Coursera Data Science Capstone Project

Nikhil Prakash
May-19

  • This Application uses NLP(Natural Language Processing)for predicting next word.
  • The Capstone is a cooperation between Coursera and SwiftKey company.

Introduction:

The goal of this project is to create an application that predicts the next word in a phrase/sentence. Here we demonstrate the ability to process and analyze large volumes of unstructured text.Use text mining technique of cleaning, sampling, tokenization. And, As a final deliverable, we develop an algorithm that predicts the next word in a provided text, similar to the predictive text functions found on today's modern smart phones.

Below are the list of topic we will be discussing on the following slide:

  • Overview
  • Architecture: PredictNextWord
  • Application User Interface
  • Future possibilities & Conclusion

Overview

  • The data came from HC Corpora with three files (Blogs, News and Twitter).
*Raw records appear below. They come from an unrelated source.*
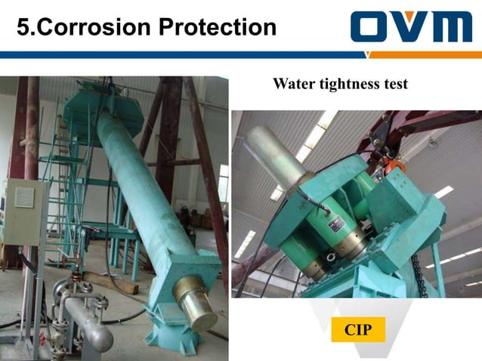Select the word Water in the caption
point(295,84)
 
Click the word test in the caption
point(395,84)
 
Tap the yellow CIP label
point(358,330)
It was provided by the Swiftkey.

  • Major task involve in this project were:
    – Obtain the data, Understands the problem and then clean the data accordingly.
    – Perform Exploratory analysis.
    – Tokenization of words and apply predictive algorithm.
    – Create a interactive application using shiny.

  • NLP (N-Gram dictionary)
    – For initial exploration, data analyst need to construct a dictionary of unigram, bigrams, trigrams, and four-grams, collectively called n-grams.
    – Unigram are one word phrases, Bigrams are two word phrases, trigrams are three word phrases, and four-grams are four word phrases.

Architecture: PredictNextWord

The application uses text documents collected from blogs, news articles, and twitter to statistically model language patterns. N-Grams were used to predict the next word.

The 'PredictNextWord' Shiny app is a basic application to present the working of prediction model. It works only for English language.

  • The user entered the word,text or sentence in the input box and press space bar to get the next most probability word to be used.
  • Next word is predicted by the model will be displayed in the right side of the application along with the type of the N-gram (Bigram, Trigram, Quadgram) used in the search.
  • N-gram type is obtained from the n-grams matrices, comparing it with tokenized frequency of 2, 3 and 4 grams sequences.
  • While entering the text, the field with the predicted next word refreshes instantaneously, and then the predicted word is provided for the user's choice.

Application User Interface

Future Possibilities & Conclusion

  • Areas of improvement:
    – UI design of the app.
    – Input data validation.
    – Increase sample size for more relevant predictions. – Feedback loop to model to learn from the earlier prediction.

  • Conclusion:
    – This project involve lot of research in data pre-processing, text modeling, NLP.
    – All the skills gain throughout entire lifecycle of this specialization were used in this project.
    – Entire specialization was very fun to learn and required ton of research which definitely increase my level of knowledge.